There is no standard UX such as a menu bar, right clicking an object for
additional options. How is my team going to adapt to such a tool, if the two
most standardized UX options such as a menu bar and, a right click, for
additional options is not present?

It seems all this client offers is a glossy UX to traditional clients. From
what I understand its actual value proposition is from the Nylas API and their
cloud services, but this client is trash for any power user, and might be
useful in an entreprise or team setting with the full package installed, but
honestly. I don't understand why I wouldn't just use a traditional email
client that my team knows and future team members as well.

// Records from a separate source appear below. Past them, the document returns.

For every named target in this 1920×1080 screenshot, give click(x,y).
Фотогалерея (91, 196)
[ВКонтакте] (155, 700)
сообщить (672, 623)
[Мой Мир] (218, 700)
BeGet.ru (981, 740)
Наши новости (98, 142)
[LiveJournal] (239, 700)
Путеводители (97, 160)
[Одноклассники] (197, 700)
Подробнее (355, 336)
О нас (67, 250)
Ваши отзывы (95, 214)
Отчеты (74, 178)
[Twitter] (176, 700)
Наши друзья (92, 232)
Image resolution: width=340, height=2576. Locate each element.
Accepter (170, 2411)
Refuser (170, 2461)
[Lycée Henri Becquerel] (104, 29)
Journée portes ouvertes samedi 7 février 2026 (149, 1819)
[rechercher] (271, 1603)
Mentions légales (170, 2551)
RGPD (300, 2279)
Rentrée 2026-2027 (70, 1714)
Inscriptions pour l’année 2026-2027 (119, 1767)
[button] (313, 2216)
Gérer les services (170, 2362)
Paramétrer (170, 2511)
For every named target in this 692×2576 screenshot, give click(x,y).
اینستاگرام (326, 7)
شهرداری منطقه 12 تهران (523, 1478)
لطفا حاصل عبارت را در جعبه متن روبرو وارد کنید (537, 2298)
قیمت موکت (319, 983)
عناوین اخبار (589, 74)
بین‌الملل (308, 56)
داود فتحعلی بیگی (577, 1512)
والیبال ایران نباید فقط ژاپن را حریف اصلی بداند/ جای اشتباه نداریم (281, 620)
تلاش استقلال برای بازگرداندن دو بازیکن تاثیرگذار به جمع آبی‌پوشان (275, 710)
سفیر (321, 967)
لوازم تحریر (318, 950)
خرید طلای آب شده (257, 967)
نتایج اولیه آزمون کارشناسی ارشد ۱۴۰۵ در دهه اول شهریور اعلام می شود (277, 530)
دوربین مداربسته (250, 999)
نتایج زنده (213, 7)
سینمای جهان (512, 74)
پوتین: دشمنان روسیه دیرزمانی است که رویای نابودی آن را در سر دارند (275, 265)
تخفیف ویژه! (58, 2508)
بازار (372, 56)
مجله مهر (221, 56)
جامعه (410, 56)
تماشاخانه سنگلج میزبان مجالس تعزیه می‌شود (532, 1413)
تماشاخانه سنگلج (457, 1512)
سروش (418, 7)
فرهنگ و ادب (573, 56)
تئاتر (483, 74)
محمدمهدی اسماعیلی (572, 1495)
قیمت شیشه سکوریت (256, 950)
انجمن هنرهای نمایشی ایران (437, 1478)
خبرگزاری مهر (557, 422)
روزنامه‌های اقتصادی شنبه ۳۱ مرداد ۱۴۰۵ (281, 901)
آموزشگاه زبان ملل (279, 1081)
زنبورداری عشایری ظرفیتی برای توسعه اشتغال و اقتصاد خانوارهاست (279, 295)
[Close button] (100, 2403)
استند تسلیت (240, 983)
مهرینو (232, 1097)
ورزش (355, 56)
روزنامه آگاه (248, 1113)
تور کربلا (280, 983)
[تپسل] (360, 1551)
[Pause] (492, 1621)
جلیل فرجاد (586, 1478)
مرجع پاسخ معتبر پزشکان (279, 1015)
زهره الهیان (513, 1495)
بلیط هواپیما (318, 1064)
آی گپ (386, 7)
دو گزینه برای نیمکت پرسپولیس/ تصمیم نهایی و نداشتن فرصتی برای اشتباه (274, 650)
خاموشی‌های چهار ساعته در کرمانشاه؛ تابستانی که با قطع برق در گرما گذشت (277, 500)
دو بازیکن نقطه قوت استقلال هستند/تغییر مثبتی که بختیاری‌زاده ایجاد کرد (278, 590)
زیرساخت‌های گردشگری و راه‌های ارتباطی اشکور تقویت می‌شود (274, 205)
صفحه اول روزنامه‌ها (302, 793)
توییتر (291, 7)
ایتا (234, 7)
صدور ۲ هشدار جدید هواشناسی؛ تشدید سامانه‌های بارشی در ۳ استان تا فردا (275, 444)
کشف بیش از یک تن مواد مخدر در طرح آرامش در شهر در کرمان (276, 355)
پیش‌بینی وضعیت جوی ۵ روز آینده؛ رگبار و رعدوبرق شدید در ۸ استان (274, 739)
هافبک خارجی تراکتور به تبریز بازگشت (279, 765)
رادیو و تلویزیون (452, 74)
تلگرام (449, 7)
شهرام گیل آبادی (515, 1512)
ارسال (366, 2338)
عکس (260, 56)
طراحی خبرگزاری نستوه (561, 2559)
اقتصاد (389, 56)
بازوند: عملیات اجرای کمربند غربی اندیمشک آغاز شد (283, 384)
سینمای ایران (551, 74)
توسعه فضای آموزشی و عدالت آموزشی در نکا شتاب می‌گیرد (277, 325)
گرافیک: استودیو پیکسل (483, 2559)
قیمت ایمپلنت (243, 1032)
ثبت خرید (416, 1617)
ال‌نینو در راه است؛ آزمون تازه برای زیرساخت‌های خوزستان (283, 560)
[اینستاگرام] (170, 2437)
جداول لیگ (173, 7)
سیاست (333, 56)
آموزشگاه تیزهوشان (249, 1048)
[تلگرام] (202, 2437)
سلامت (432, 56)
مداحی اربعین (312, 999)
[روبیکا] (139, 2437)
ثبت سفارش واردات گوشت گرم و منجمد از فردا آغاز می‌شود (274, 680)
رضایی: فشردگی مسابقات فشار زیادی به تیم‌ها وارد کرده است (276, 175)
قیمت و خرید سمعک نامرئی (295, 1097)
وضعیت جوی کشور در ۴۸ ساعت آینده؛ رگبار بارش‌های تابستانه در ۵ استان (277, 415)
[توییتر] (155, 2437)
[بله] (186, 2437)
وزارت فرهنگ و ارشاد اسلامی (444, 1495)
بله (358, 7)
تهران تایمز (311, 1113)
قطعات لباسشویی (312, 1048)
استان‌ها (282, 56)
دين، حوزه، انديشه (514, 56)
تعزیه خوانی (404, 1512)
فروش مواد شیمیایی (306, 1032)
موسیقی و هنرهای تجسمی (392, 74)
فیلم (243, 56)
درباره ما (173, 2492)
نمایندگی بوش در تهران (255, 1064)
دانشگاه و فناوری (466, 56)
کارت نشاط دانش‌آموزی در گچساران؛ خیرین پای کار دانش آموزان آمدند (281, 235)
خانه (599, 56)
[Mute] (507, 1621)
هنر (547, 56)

Also the API as far as I can tell, does not offer anything unique other than
centralizing different vendors under one cloud/api. I question why a company
would be using two vendors for such critical services as email. If I am
missing something let me know as I am not understanding the value behind this
product.

------
filoleg
Can someone finally clarify whether Nylas Mail requires a Nylas account to use
Basic-tier or not?

I see comments by searching through HN, where people suggest that after the
somewhat recent change from N1 to Mail, it doesn't require a Nylas account
anymore (example:
[https://news.ycombinator.com/item?id=14017581](https://news.ycombinator.com/item?id=14017581)),
but I can't for the life of me find a way to set it up without creating an
account, since it is an unskippable step in the initial setup.

------
bonaldi
I don't understand what's happening with Nylas. They make N1 pay-for. Then
they announce a free Mail. Then they can N1, in favour of v2 of Mail, which
doesn't have the feature of N1 (esp proper Exchange support).

There's pivoting and then there's flailing.